+++ TASK INPUTS

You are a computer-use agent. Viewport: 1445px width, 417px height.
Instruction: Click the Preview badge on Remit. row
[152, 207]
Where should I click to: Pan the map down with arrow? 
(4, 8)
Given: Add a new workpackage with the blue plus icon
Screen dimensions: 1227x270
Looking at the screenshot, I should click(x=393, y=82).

++++++
+++ TASK INPUTS

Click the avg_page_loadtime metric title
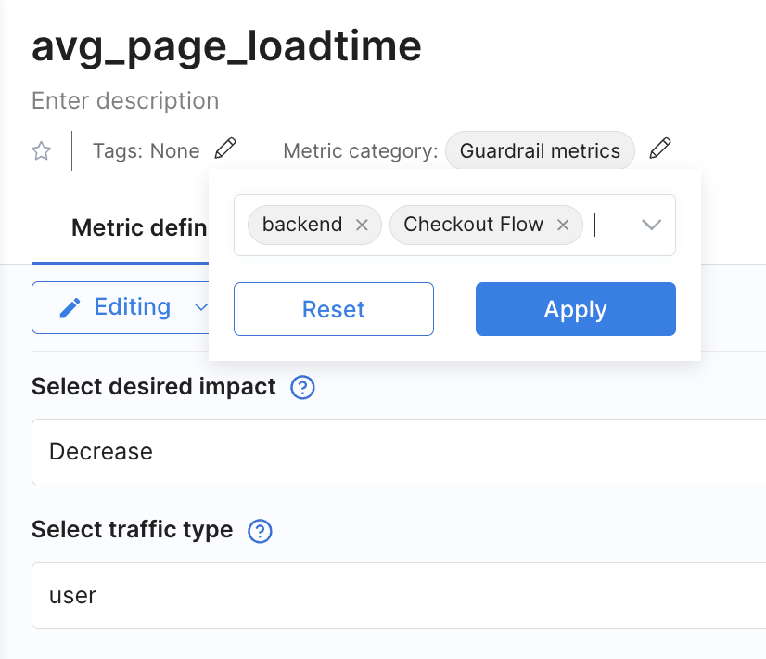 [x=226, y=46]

++++++

#### EXERCISE REQUIREMENTS
Look above for the line containing "You are a computer-use" and the line containing "Given: Add a". Transcribe both, with the lines between them, exactly.

#### YOUR RESPONSE
You are a computer-use agent. Viewport: 1445px width, 417px height.
Instruction: Click the Preview badge on Remit. row
[152, 207]
Where should I click to: Pan the map down with arrow? 
(4, 8)
Given: Add a new workpackage with the blue plus icon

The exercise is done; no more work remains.